A deafening explosion, blood, damaged houses, and confusion all round. Young Sarrah found the bomb in the kitchen area of our household yesterday. The people of Mapaki are in a state of shock after a cluster bomb, left behind ten years ago by retreating rebel forces, exploded, sending six women and children to hospital. The bomb had been left in the ceiling of the house where our household cooks, a place predominantly populated by women and children. The bomb was uncovered during repair work and Sarrah, who found it, had no idea of what it was. By the time Mommy noticed the strange object in his hands, it was too late. Bleeding and in a state of confusion, Sarrah ran to the bush, where he collapsed under a tree in shock. Toddler Adama, young mother Ya Beka, nursery teacher Mommy, students Augustine and Adamsay, along with Sarrah are lying in the hospital today waiting for treatment. We wait for news and and worry too.

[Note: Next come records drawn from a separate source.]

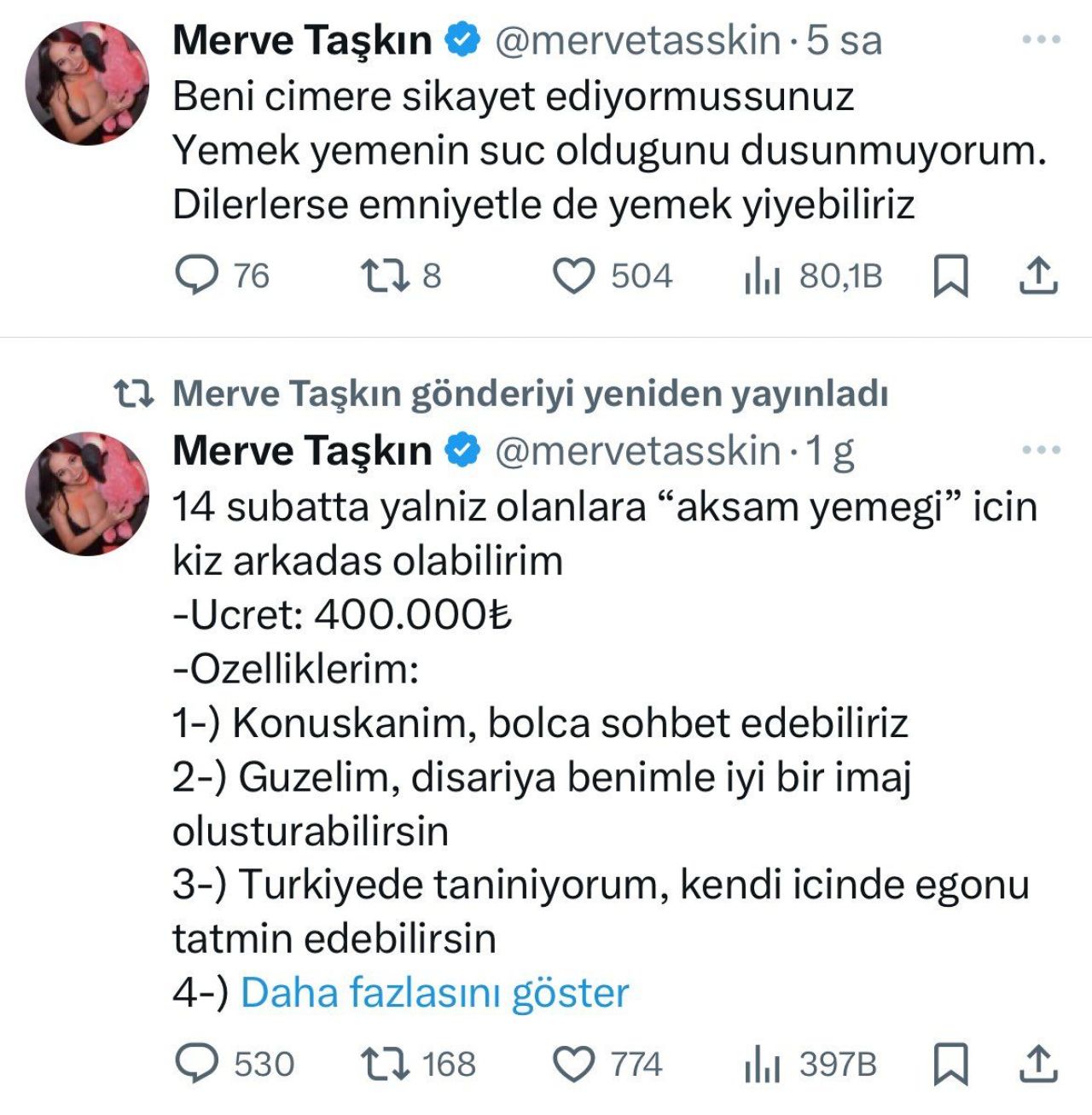The width and height of the screenshot is (1092, 1115).
Task: Share the first tweet
Action: point(1038,276)
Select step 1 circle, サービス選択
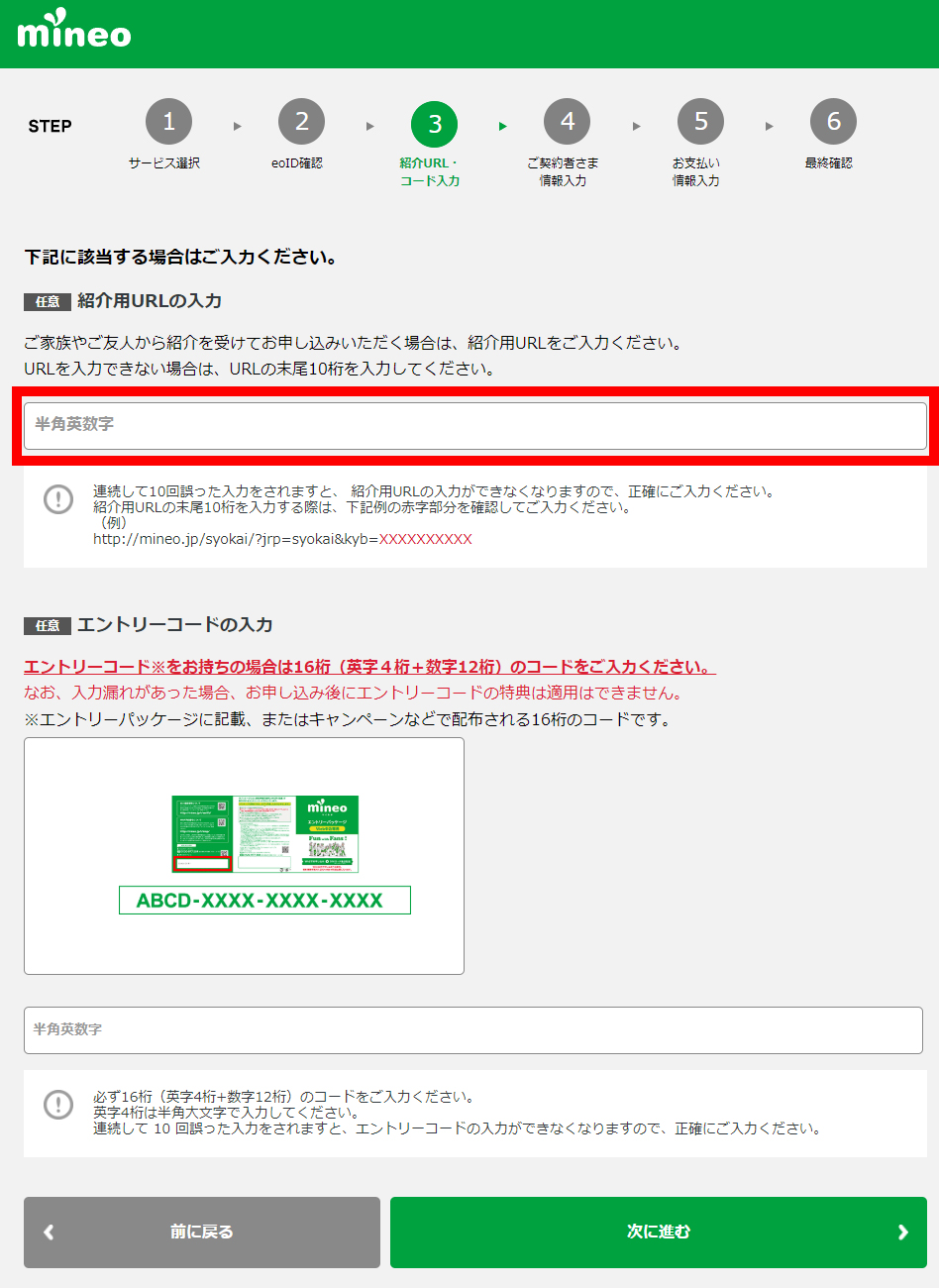Screen dimensions: 939x1288 pos(168,123)
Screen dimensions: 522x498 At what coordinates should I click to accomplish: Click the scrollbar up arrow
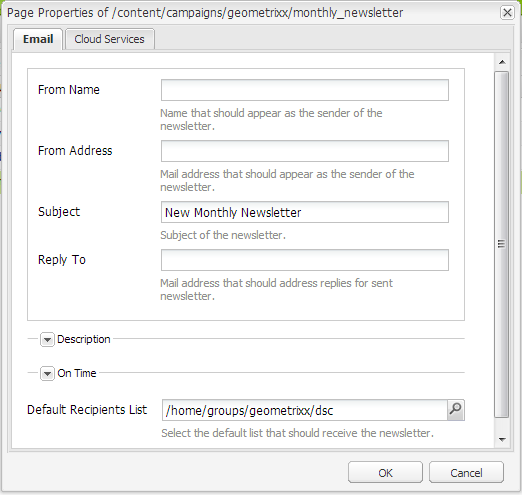(502, 62)

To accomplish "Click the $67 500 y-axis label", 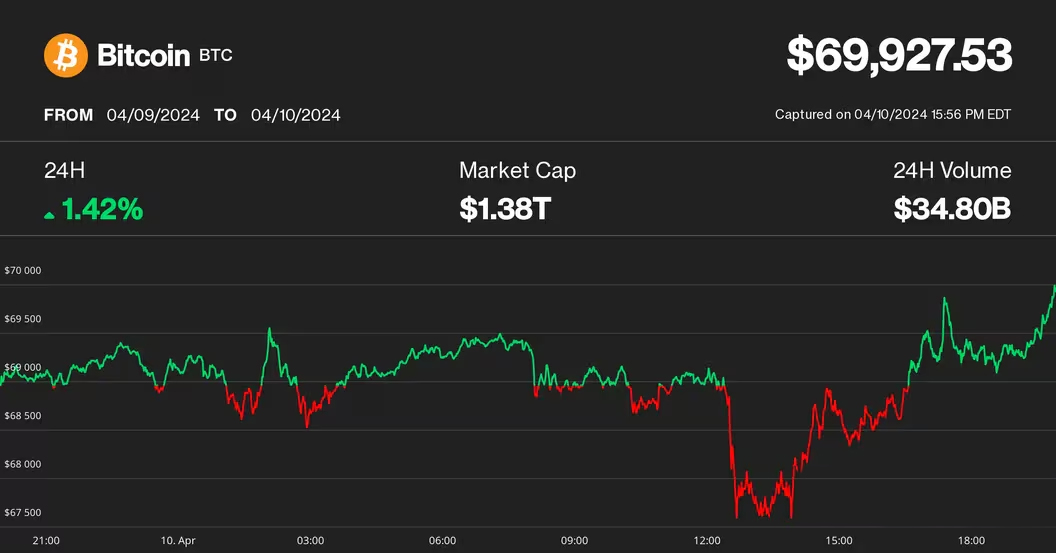I will click(23, 513).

The world over, children are disproportionately represented among victims of cluster bombs. While many countries ban their production as they mostly kill civilians and do so for decades after their deployment, three Canadian financial institutions (RBC, Sunlife and Manual Life) still profiteer from U. cluster bomb production, according to the Cluster Munition Coalition. After we heard the news from Mapaki last night, one of our children asked, “But why do people make these bombs?” Why indeed. Not an easy question to answer without thinking of concepts like evil and greed. Check The Cluster Munition Coalition for action suggestions and resources to end this travesty.

We are so grateful for the friends of Mapaki who have quickly stepped up the plate to offer moral and financial support. We’ve heard that, in the village today, headman Brima called an emergency meeting to implore all in the village to rally around and support the victims and family. Messages and offers of support have come in from friends in Canada also. This morning we were able to send some funds to help with the initial treatment and medicines (each shrapnel shard costs about $25 to remove). More will be sent next week to help with continued medical costs. Most importantly though, we send our thoughts and condolences to Mapaki on behalf of all of you and thank you all for your care and compassion. May we all live in a world (and country and province…that’s another story!) that values peace and harmony over war and weapons profiteering. Peace and best wishes to all.